You can see in the monthly ephemeris for 1967 (positions of planets on the 1st of each month) that Neptune hovered right over the MC from June through October, culminating in the wedding:
The circumstance around this marriage (as discovered later) was rife with deception, which is of course a particularly Neptunian quality, and resulted in a divorce within a short time afterward. This doesn’t of course mean that all marriages that are solemnized during a Neptune transit over an angle will result in a divorce, or be cloaked in deception.
There’s a dictum in astrology that says nothing happens that’s not promised in the natal chart. In this case, there is a strong Venus-Pluto conjunction in the 7th house of the natal chart. Venus is relationship and the 7th house is the marriage partner, to which Pluto brings one or more of its qualities of intensity, power, betrayal, etc. So there was a propensity for any of these issues in the life, almost all of which played out almost to a T in the period between the marriage and the divorce.
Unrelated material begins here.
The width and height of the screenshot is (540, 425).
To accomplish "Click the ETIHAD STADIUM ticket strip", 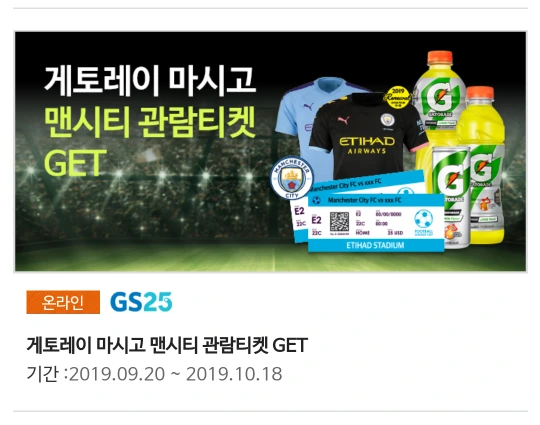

Here’s another example, a woman whose marriage coincided with transiting Neptune in dramatic conjunction with her natal descendant:
Also, Venus and Jupiter are transiting the 7th house, having just crossed the descendant line. Since the 7th his the house of marriage, and three transiting planets are crowding it right by the descendant, you would be hard pressed to not think of a prospective marriage. Which is exactly what happened.
The odd twist in this story is the woman had not really wanted to marry, but only did so at the time to please her parents. There is a sense of craving in to pressure, and a certain quality of helplessness and passivity, which are Neptunian hallmarks–the relinquishing of the ego, and one’s own desire, in service of another individual or group. In yet another case I know of, a man who had for some time resisted the pressure from his parents to get married, gave a little ground, dithered for a year or two, and then finally threw in the towel. At the time of his marriage, transiting Neptune was right over his natal IC.
Many marriages carry a great sense of illusion, a grand dream, or an escape from loneliness. Or, the marriage turns out to not at all what was expected or promised. Such marriages are often accompanied by an unmistakable Neptunian influence.